Canuck here relocating to the UAE, was wondering if I am liable for taxes back in Canada? Last resident was in QC

Thanks for all the help in what I need to do.


----------



## Nononymous (Jul 12, 2011)

Yes until you declare yourself non-resident, after that you're off the hook. Not fully sure how that works anymore (first and only time I did it was 15 years ago) but back in the day it was pretty straightforward if you weren't maintaining property and investments back in Canada. Consult Google for details.


----------



## simsonk (Dec 18, 2013)

The last I checked that there is a two year wait before you can declare yourself as a Non-Resident Canadian. That would mean that you cannot own any property or have an address listed in Canada. I'd check with Immigration Canada just to be sure. It is the Govt after all.


----------



## sammylou (Oct 29, 2012)

you should consult with an accountant. do not inform the CRA that you are leaving [most accountants will tell you this]. if you search the dubai forum for this topic you will find tons of info, some of it from me.

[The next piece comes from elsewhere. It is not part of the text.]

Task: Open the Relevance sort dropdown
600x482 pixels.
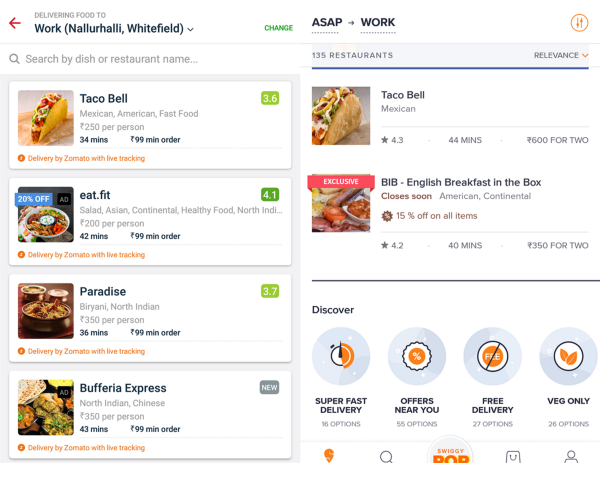Action: [x=561, y=55]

but the gist of it is that you need to show you have no intention of returning to canada and therefor sever all residential ties. there is no waiting period for this. you can be a non-resident the day you leave the country.

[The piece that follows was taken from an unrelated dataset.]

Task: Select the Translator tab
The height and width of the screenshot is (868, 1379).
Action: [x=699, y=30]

but the first question is, are you on a short term contract? if yes, then difficult to show you aren't returning and therefor you would still be considered a resident and liable to file taxes claiming your worldwide income.

if not, if it is an indefinite contract or you are made an employee over here with a uae company then it's much easier. 

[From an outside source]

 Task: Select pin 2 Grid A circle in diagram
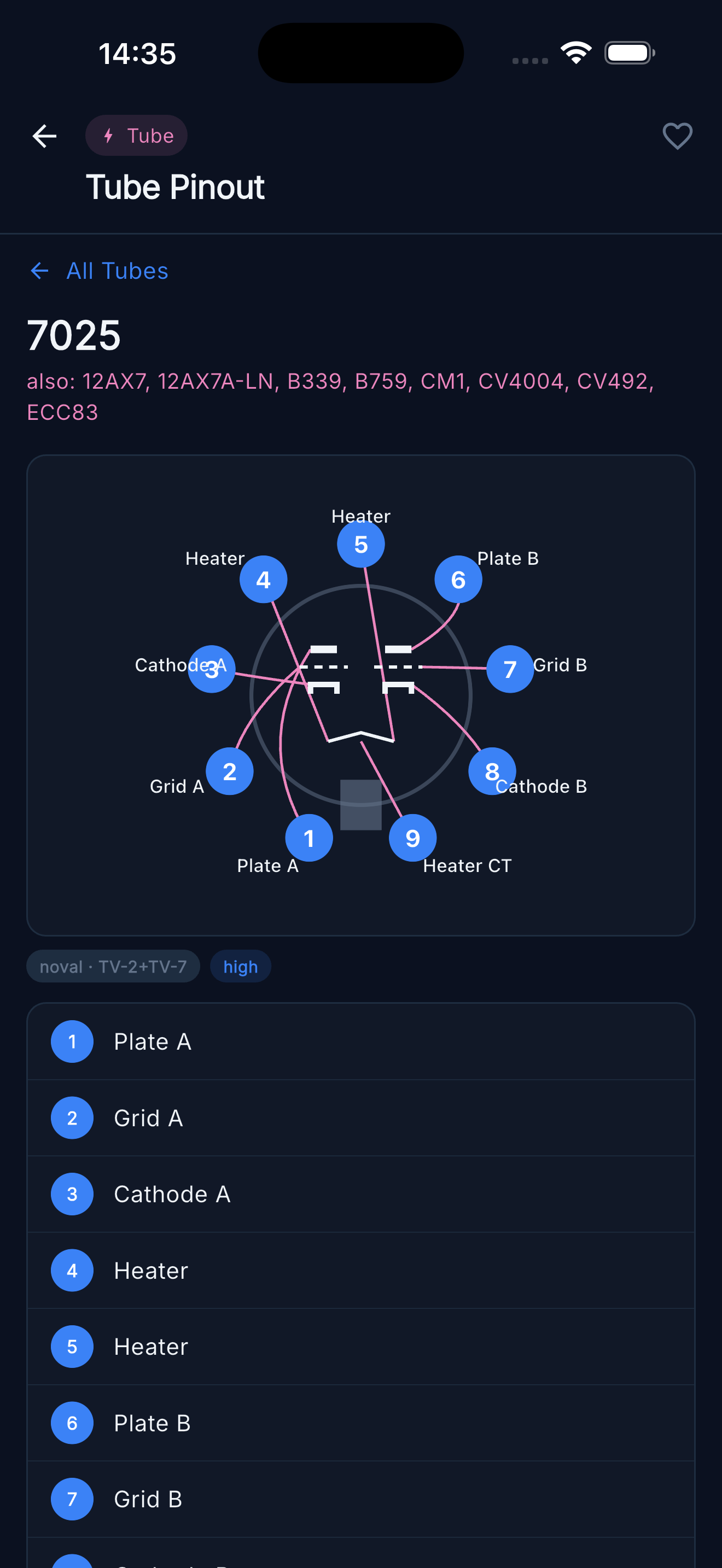click(x=230, y=771)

i'd suggest you search the dubai forum first, then if you have more questions post in the dubai forum. if you would like a recommendation for a canadian accountant who specializes in non-res stuff then pm me and i can forward you the info for my guy. he was great and did everything remotely with us after we had already moved here.


----------



## sammylou (Oct 29, 2012)

simsonk said:


> The last I checked that there is a two year wait before you can declare yourself as a Non-Resident Canadian. That would mean that you cannot own any property or have an address listed in Canada. I'd check with Immigration Canada just to be sure. It is the Govt after all.


there is no two year wait but perhaps the reason you are thinking two years is that once a person has been non-resident for a period of two years they may then cash out any rrsp's or pension funds at the capital gains tax of only 25% instead of having to file it as income.

and on that note, when leaving canada, if your intention is to maintain non-resident status, be sure to notify your bank and have the rrsp's designated non-resident accounts. you can keep them, you just can't contribute any longer. it is also okay to keep a bank account [non-resident] and a credit card [we kept our visa and use it sometimes for online and when we go home, way easier at the gas pump!]. just make sure the bank has your current non-canadian address. don't give the CRA any reason to think you aren't a non-resident.


----------



## simsonk (Dec 18, 2013)

Thanks SammyLou - this has been more helpful. I am on a job hunt so should I find something and stay back ... I will certainly approach ya for the tax guy to get things moving for me.


----------